___ PAGE EXTRACT

Determining Liability In Multi-Car Accidents
A car crash, under normal circumstances, can be a completely catastrophic and life-altering experience, affecting your health, mobility, finances, work, and more. Throwing several other cars into the mix can completely complicate things. Multi-car accidents, unfortunately, are not uncommon, particularly on Florida’s busy highways. Multi-car accidents, like pile-ups, often occur when there is insufficient space between cars to avoid colliding. This is common on high-traffic highways.
The Complexity of Multi-Car Crashes
Generally, when there is a car accident, an insurance adjuster will investigate the circumstances of the crash to determine the liable driver. This involves getting the accounts of both drivers, as well as any witnesses. Even in this isolated instance, it is likely that both drivers have different accounts of what transpired. For instance, while it may have looked to one driver that the other came out of nowhere and side-swiped him, the other driver may report being thrown into the other driver’s lane due to a pothole that blew out his tire. Now imagine the complexity that would result from having to process and make sense of dozens of drivers’ accounts like this. The goal is to identify the triggering event, or the initial collision. In almost all multi-car pile-ups, there is usually one collision that triggers a domino effect. The driver found responsible for triggering the multi-car accident will generally be labeled the liable party. However, it’s not exactly that cut-and-dry.
Florida’s Comparative Negligence Rule
While there may be a determination made as to the liable party in an accident, that doesn’t mean everyone else is off the hook. Florida uses a comparative negligence standard to determine liability. This means that the relative fault of each party is evaluated in assigning blame. Even though one party triggered the initial accident, it’s likely that there were other contributions to the greater accident made along the way by other drivers, whether delayed reactions due to being distracted, an out tailight, or a bad decision to try and avoid the accident by driving into oncoming traffic, there is generally no lack of blame to be assigned, and it can become a very complex and time-consuming process.

______
___ MATERIAL SHOWN

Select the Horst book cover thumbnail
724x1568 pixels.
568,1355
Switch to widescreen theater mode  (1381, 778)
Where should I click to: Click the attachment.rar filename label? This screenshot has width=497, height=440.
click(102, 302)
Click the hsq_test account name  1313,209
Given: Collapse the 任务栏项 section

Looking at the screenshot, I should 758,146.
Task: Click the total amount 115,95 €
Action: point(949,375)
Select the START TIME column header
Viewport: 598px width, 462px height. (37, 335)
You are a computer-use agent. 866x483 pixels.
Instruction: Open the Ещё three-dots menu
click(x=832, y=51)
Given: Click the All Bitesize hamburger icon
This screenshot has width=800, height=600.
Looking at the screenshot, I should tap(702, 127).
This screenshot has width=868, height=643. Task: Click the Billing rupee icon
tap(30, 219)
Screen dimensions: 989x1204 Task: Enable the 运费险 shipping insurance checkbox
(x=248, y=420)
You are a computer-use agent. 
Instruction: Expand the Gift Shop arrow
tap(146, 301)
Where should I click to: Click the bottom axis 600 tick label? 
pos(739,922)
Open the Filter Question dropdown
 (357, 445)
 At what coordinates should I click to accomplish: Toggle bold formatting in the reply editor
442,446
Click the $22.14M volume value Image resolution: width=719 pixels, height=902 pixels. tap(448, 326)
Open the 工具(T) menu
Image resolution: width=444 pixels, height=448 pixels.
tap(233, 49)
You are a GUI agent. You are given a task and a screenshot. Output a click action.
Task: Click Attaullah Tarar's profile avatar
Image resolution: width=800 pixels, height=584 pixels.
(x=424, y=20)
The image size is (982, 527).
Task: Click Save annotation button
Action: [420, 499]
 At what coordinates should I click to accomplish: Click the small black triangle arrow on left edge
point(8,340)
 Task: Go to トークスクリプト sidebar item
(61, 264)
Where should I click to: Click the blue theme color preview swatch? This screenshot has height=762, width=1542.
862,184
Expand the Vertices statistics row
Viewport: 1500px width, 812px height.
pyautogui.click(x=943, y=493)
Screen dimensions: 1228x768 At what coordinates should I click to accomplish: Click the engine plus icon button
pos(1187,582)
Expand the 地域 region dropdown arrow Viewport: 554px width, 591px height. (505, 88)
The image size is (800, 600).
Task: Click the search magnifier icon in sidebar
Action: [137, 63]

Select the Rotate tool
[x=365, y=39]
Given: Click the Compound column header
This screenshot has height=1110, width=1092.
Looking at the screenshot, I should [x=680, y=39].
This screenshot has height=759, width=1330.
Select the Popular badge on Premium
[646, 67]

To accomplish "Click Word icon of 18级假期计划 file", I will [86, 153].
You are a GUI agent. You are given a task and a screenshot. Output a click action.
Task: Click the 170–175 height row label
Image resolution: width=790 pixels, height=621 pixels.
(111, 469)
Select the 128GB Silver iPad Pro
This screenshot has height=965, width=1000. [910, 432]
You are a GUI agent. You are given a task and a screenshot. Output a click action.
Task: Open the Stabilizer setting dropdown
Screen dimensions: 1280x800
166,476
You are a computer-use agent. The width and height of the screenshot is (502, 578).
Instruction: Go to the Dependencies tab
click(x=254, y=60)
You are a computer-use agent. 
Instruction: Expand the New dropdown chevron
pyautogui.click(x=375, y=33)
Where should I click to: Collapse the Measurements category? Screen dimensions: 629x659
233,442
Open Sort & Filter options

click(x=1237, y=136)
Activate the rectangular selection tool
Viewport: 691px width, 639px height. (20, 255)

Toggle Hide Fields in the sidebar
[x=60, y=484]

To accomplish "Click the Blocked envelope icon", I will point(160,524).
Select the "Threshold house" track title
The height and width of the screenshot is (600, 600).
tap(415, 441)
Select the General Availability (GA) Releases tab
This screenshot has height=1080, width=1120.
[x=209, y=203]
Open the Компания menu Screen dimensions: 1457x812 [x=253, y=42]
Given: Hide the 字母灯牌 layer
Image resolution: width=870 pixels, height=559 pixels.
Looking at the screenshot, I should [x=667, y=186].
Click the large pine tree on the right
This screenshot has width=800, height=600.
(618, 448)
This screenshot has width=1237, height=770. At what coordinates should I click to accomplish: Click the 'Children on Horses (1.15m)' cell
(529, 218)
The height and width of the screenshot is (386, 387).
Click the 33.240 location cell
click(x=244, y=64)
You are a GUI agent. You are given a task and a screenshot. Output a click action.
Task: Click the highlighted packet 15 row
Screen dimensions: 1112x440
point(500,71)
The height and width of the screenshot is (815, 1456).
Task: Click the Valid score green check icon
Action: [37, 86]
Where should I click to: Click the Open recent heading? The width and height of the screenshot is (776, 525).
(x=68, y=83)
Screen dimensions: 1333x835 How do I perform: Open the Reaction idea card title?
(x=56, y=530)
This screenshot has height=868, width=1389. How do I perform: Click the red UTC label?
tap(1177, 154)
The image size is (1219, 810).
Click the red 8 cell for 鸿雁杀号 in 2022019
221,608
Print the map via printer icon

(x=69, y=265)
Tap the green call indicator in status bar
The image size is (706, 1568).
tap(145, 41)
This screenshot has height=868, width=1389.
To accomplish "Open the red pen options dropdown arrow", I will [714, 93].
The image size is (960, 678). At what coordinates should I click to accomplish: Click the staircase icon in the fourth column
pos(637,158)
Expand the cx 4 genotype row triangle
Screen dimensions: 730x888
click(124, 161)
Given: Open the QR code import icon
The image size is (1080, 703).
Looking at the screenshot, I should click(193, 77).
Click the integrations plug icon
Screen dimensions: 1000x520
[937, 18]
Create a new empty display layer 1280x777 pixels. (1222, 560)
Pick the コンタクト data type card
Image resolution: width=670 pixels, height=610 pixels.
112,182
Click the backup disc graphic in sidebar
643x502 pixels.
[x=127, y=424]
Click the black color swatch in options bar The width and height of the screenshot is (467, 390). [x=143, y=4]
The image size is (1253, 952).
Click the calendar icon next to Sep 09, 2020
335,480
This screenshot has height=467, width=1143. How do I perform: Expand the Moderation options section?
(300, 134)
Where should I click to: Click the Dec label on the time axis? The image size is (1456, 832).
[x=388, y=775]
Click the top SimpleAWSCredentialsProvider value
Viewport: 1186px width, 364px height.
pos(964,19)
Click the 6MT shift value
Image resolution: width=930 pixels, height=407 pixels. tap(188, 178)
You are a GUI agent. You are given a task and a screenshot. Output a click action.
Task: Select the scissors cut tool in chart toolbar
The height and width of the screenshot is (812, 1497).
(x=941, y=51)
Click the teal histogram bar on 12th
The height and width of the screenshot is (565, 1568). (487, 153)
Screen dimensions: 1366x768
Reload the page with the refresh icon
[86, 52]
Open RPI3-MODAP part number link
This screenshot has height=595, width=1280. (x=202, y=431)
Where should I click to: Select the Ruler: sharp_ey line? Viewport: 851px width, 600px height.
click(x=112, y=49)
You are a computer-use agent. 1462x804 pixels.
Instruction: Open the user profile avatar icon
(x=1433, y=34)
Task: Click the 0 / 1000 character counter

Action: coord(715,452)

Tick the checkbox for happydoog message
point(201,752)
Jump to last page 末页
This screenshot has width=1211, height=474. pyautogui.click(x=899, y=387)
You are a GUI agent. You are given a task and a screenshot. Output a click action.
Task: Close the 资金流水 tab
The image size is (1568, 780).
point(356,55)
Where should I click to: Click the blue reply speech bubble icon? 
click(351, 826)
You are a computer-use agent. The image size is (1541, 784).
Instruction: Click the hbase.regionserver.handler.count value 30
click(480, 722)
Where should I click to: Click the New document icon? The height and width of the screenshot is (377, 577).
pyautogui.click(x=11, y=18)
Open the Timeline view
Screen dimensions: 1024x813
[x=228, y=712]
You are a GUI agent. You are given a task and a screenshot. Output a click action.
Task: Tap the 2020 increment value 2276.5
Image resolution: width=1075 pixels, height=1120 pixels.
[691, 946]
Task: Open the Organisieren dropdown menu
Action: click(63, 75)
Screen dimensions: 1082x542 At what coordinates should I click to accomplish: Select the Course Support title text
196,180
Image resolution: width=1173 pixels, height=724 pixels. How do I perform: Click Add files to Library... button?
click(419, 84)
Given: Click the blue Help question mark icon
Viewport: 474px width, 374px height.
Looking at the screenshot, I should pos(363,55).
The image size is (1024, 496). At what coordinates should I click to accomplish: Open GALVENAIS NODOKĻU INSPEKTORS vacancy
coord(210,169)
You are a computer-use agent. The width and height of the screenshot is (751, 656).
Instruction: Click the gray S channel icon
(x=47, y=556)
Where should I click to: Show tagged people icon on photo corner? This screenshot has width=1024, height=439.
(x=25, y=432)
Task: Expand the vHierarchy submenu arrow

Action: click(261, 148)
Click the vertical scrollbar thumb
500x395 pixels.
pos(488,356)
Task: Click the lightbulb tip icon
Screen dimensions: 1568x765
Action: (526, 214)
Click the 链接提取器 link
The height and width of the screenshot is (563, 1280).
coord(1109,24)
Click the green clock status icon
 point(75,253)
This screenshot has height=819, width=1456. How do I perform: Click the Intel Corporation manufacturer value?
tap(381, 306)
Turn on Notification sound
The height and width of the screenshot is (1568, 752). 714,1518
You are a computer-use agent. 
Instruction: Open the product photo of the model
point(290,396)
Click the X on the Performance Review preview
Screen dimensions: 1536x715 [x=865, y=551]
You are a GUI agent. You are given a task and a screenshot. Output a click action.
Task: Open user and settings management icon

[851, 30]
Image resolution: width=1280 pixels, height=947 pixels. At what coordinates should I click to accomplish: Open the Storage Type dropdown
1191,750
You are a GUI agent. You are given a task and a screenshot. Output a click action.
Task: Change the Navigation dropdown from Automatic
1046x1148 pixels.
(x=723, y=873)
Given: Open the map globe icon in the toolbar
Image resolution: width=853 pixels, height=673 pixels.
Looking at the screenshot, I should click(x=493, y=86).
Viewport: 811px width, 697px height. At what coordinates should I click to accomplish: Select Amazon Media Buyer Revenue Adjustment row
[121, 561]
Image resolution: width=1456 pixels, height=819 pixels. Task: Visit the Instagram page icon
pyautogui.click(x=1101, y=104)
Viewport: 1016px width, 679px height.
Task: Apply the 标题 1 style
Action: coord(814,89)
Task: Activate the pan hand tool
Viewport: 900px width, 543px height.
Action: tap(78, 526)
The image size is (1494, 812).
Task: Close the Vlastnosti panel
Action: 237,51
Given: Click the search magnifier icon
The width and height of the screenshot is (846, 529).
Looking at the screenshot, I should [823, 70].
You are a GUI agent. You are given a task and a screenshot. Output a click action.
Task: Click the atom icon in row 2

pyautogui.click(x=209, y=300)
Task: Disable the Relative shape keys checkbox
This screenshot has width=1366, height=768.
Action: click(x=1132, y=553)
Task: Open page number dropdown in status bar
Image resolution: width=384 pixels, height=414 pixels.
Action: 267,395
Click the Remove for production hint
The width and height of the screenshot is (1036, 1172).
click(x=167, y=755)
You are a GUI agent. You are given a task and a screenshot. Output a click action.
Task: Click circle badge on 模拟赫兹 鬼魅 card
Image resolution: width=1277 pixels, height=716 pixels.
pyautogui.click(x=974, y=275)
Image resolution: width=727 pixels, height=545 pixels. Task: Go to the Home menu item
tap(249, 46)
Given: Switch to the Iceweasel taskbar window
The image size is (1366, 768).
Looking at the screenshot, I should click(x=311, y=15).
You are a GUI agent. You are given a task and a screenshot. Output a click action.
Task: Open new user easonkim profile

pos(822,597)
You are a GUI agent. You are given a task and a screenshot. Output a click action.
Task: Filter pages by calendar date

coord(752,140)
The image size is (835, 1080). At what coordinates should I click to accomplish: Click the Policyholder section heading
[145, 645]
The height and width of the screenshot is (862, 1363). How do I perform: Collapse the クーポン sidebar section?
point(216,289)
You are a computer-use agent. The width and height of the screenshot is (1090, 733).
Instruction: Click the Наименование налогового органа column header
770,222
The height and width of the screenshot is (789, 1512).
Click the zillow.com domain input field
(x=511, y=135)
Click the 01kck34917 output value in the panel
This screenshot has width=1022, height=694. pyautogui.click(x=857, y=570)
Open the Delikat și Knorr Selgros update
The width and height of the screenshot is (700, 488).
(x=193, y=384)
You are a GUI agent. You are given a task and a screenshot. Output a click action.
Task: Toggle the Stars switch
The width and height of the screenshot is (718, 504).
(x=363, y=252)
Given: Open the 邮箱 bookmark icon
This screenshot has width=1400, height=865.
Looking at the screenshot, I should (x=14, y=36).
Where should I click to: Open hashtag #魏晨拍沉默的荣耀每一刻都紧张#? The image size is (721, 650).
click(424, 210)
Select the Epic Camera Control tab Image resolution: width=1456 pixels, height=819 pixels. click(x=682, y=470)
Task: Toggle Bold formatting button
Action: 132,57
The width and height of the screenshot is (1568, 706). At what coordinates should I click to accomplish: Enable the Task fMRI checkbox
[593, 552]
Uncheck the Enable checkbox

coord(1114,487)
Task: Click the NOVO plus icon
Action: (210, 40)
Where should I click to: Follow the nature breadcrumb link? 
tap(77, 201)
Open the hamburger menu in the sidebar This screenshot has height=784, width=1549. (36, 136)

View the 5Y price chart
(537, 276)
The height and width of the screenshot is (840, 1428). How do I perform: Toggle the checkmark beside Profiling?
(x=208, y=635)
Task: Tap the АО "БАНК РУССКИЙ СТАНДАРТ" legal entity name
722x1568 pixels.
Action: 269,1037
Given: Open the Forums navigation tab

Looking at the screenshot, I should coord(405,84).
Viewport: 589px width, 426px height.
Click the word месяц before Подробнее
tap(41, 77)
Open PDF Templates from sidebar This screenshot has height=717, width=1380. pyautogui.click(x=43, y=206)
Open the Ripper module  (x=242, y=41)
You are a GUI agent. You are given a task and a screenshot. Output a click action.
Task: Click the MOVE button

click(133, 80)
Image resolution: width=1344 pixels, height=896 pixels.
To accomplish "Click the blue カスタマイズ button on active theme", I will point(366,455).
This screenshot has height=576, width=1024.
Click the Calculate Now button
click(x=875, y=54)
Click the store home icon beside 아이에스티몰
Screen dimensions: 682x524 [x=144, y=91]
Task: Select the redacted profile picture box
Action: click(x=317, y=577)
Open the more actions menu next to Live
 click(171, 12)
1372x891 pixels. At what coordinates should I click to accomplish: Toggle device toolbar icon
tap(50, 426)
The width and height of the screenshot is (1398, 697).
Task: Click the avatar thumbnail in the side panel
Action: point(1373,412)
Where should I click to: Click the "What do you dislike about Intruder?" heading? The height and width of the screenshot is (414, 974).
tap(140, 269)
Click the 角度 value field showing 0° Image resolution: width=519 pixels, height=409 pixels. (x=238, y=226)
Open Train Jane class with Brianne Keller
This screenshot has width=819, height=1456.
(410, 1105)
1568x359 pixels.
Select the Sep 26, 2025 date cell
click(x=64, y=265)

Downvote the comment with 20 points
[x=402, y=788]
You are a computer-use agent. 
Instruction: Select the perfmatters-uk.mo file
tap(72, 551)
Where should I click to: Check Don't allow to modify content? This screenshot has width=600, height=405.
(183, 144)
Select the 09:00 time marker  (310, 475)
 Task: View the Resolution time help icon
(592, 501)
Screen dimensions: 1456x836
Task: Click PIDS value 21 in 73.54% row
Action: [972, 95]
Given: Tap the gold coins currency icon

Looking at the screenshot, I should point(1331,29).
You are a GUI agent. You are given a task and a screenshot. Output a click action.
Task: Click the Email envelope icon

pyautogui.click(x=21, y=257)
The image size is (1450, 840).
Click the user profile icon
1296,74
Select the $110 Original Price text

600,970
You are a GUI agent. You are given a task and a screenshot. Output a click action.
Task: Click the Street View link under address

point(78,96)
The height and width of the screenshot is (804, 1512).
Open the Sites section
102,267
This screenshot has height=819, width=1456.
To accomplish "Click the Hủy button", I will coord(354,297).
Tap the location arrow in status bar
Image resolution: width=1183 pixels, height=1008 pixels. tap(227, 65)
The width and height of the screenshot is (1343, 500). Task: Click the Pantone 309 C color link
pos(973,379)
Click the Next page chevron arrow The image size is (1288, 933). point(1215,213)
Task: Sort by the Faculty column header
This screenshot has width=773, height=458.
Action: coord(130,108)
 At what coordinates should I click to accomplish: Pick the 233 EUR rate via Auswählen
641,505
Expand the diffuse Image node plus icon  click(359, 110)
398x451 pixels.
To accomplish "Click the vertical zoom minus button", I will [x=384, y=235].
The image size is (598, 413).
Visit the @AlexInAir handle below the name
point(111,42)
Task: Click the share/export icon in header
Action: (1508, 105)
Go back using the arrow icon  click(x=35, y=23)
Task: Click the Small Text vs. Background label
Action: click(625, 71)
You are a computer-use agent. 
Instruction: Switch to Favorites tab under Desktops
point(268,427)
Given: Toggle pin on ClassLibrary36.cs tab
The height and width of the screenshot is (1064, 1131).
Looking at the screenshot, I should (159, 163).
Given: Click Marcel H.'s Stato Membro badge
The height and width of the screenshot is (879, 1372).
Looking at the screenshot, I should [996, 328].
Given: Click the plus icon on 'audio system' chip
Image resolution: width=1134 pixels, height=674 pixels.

______

CHALLENGE: Please render this sentence from the multi-car accident text in Spanish: "Florida uses a comparative negligence standard to determine liability."

TASK SOLUTION: Florida utiliza un estándar de negligencia comparativa para determinar la responsabilidad.